- [Data entries]
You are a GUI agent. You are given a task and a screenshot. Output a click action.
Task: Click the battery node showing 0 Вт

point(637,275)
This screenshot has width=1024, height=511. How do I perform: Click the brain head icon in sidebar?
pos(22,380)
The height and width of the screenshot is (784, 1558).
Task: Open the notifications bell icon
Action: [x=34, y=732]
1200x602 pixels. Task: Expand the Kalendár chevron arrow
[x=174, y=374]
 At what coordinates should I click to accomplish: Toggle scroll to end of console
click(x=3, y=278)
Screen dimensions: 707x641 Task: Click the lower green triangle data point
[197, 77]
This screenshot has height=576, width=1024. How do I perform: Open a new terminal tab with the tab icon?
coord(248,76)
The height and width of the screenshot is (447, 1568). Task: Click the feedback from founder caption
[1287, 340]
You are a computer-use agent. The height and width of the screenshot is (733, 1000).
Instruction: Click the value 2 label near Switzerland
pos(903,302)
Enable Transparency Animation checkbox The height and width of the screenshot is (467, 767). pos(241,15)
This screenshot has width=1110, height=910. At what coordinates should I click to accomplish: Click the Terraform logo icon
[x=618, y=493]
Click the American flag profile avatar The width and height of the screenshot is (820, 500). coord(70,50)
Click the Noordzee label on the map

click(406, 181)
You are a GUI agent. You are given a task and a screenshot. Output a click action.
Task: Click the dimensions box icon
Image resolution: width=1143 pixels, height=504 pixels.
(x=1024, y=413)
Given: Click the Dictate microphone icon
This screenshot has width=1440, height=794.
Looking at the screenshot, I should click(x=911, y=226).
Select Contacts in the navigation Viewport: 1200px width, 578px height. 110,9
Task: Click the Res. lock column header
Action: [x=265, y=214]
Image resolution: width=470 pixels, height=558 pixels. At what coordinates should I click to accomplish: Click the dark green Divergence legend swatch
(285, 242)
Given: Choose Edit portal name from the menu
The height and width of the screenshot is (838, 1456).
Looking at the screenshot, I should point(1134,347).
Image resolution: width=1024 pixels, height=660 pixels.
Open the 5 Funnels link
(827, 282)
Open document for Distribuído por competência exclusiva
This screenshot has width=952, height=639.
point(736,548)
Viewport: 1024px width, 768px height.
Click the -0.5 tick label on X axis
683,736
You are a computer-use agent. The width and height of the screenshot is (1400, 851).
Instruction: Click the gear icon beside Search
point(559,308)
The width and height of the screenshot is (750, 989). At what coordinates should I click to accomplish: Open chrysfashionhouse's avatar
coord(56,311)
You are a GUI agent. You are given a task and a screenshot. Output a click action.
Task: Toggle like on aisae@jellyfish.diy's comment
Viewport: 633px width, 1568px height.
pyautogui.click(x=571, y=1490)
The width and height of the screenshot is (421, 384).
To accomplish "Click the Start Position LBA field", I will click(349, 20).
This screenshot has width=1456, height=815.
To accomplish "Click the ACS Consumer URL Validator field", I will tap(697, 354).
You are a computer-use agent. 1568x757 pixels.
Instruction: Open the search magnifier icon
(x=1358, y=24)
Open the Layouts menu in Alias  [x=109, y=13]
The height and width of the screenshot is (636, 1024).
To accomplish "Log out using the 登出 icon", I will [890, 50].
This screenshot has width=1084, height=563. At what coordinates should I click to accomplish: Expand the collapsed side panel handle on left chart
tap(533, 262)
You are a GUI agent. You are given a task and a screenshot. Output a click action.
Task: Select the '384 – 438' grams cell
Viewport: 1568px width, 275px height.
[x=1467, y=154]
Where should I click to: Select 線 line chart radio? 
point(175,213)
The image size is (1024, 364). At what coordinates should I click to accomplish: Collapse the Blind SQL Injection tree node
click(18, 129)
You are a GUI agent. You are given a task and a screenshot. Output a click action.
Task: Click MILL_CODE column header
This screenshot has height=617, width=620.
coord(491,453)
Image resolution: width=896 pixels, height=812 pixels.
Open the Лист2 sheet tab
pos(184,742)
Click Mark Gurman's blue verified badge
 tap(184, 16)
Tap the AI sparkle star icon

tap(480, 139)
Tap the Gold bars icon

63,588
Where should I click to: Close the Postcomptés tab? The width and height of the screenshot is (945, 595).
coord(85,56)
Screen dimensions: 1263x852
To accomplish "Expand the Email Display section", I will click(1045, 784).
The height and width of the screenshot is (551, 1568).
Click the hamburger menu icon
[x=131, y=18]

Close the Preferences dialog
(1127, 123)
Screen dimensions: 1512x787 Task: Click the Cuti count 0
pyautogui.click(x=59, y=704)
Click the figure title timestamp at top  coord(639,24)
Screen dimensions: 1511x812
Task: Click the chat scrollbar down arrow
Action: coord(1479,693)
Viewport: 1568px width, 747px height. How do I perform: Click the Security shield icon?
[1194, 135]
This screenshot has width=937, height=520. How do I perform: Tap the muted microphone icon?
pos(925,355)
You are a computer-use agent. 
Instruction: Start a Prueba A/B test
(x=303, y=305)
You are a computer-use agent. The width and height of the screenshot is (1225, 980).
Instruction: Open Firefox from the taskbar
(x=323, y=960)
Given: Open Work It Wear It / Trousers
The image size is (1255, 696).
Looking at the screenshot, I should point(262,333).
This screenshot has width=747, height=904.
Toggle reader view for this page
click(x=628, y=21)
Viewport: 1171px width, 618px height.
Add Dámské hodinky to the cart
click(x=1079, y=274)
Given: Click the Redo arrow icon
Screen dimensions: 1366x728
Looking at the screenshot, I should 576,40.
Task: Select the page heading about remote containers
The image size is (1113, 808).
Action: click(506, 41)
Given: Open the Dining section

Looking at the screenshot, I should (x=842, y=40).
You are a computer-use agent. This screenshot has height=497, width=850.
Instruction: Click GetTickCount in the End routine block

- [Work to complete]
Retype exactly the lines from the start of the entries through the one with "Enable Transparency Animation"; include both ends.

- [Reply]
You are a GUI agent. You are given a task and a screenshot. Output a click action.
Task: Click the battery node showing 0 Вт

point(637,275)
This screenshot has width=1024, height=511. How do I perform: Click the brain head icon in sidebar?
pos(22,380)
The height and width of the screenshot is (784, 1558).
Task: Open the notifications bell icon
Action: [x=34, y=732]
1200x602 pixels. Task: Expand the Kalendár chevron arrow
[x=174, y=374]
 At what coordinates should I click to accomplish: Toggle scroll to end of console
click(x=3, y=278)
Screen dimensions: 707x641 Task: Click the lower green triangle data point
[197, 77]
This screenshot has height=576, width=1024. How do I perform: Open a new terminal tab with the tab icon?
coord(248,76)
The height and width of the screenshot is (447, 1568). Task: Click the feedback from founder caption
[1287, 340]
You are a computer-use agent. The height and width of the screenshot is (733, 1000).
Instruction: Click the value 2 label near Switzerland
pos(903,302)
Enable Transparency Animation checkbox The height and width of the screenshot is (467, 767). pos(241,15)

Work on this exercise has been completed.